Edge control is the important skill we use to help us balance and control the boat. It can involve holding the kayak tilted on one side (edge) or moving it from side to side (edge to edge).
Often when kayaking we need to use edge control at the same time as performing other paddling strokes. For example when you start to paddle in white water and surf waves, it will be important to be able to use your lower body to stay balanced, whilst at the same time using your upper body to paddle the boat in the direction you want to go.
This concept is called upper and lower body separation.
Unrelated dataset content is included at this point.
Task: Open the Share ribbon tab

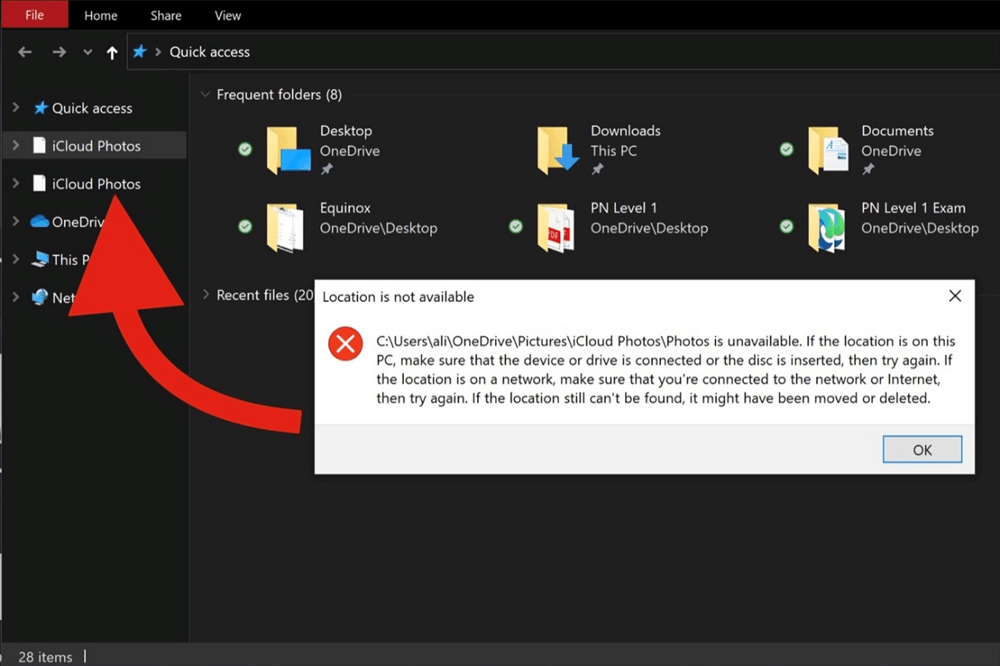Action: tap(166, 15)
In essence we separate our upper body and lower body movements allowing them to work independently but cooperatively with each other.
Here is a sequence of exercises that will help you develop your edge control.
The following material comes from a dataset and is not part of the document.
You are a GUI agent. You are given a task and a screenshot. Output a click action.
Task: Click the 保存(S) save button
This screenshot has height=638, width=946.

How to develop Edge Control
1. Whilst keeping your body over the middle of the boat and sitting up straight, in a good neutral paddling position, start by rocking the boat side to side on the water.
2. Now, whilst keeping good neutral paddling position, stop the boat on a slight edge (tilt) to one side.
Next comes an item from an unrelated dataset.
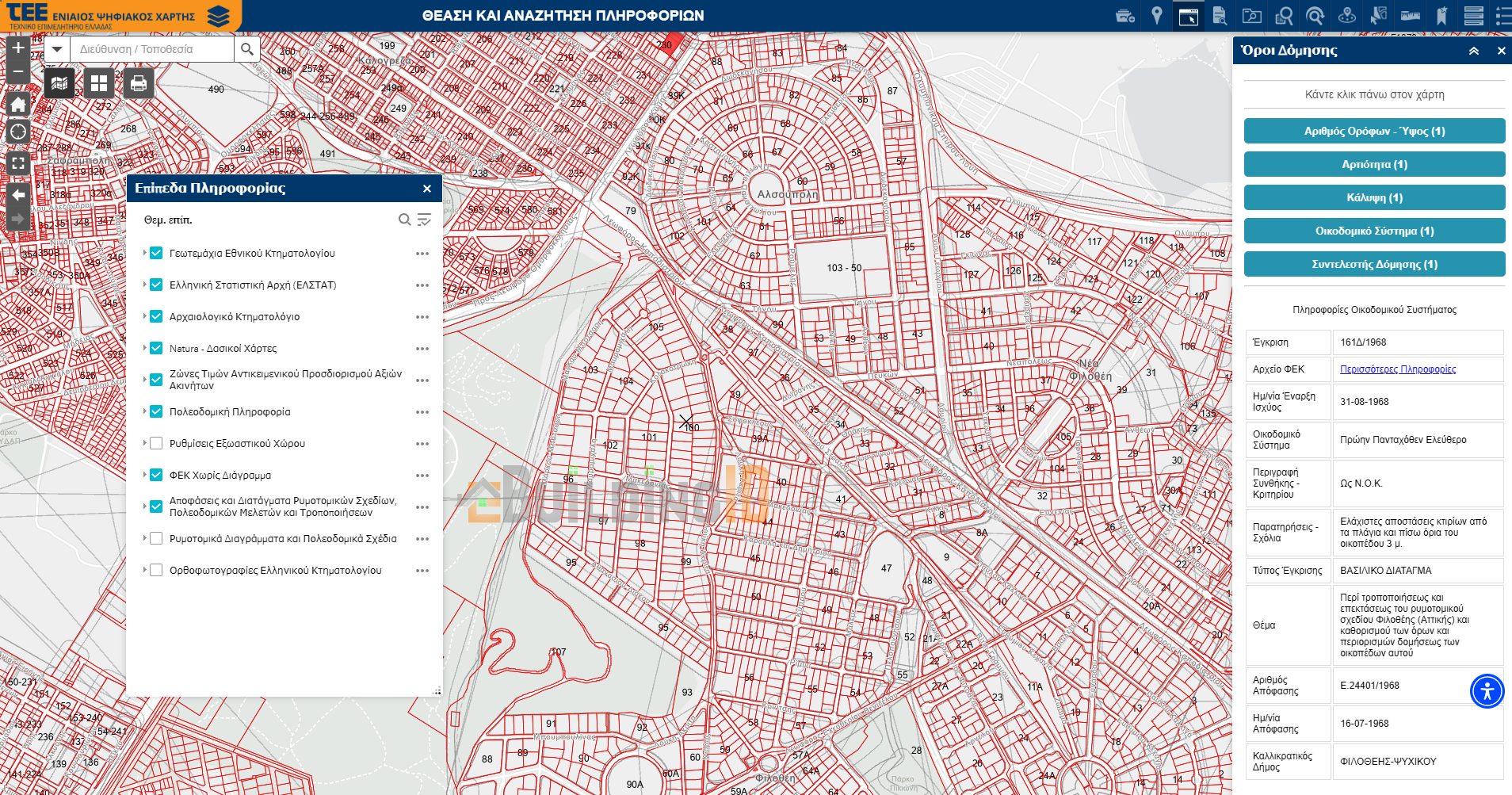Open the basemap gallery grid icon
1512x795 pixels.
(x=99, y=83)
Take a moment to think about what you are using to keep the boat in this position. You should feel a connection at several points in the boat, your knees, hips, feet and through your butt cheeks. If you use just one connection point, for example our hips or knees, it is easy to get tired and difficult to maintain good edge control. So instead we use a range of different pressures on all the contact points in our boat to help us control the movement.
3. Go back to flat and then switch to an edge on the other side.
You should notice a difference in the pressures on the contact points you are using to control the boat as you switch sides. You should still be sitting up with your weight over the centre of the kayak.
4. Try alternating back and forth from one edge to the other.
5. Play about with different speeds and different amounts of edge (tilt) How far can you edge the boat?
Remember to keep in a good neutral paddling position with your body and head over the middle of the boat so you don’t fall over!
Combining Edge Control and Paddling Positions
1. Using the same techniques as you explored in exercise 1 try to intentionally hold the boat on edge for 5 seconds. Start with just a little tilt for 5 seconds,
2. Then go a little farther for 5 seconds,
3. Next hold it as far on edge as you can.
4. Repeat on the other side.
5. Now practice rocking the boat side to side and holding the boat on each edge with your body forward in an aggressive / forward paddling position.
6. Then try it in a neutral body position again.
7. Finish by rocking the boat side to side and then holding the boat on each edge with your body leaning back in a defensive / backward paddling position.
Notice how your balance, stregth and control changes in each of these different positions.
Edge Control whilst paddling
1. Once you’ve learned some of the basic strokes, go back and try practicing them with the boat on edge. You want to become a master of your kayak. Practise edging the boat on different angles whilst performing different strokes and skills. Test your strength and balance whilst developing this new skill.
Edging is a concept and skill we use constantly whilst paddling. Practice these drills regularly as part of your warm up and sessions and you will be amazed how quickly you become a much stronger and more controlled paddler.
It is definitely worth spending that little bit of time thinking about exactly what you are using inside your kayak to control your edges. Ideally you want to be using a whole variety of muscles to control your boat and not just one muscle set or connection point for example just your hips or just your knees.